- WHAT IS NEEDED
Go through the listing and write out all of it exactly.
□ □ □ □ □
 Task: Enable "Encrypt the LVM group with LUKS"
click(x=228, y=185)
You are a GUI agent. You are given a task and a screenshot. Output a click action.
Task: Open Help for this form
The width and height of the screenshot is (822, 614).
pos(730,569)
□ □ □ □ □
- EXERCISE RESULT
 Task: Enable "Encrypt the LVM group with LUKS"
click(x=228, y=185)
You are a GUI agent. You are given a task and a screenshot. Output a click action.
Task: Open Help for this form
The width and height of the screenshot is (822, 614).
pos(730,569)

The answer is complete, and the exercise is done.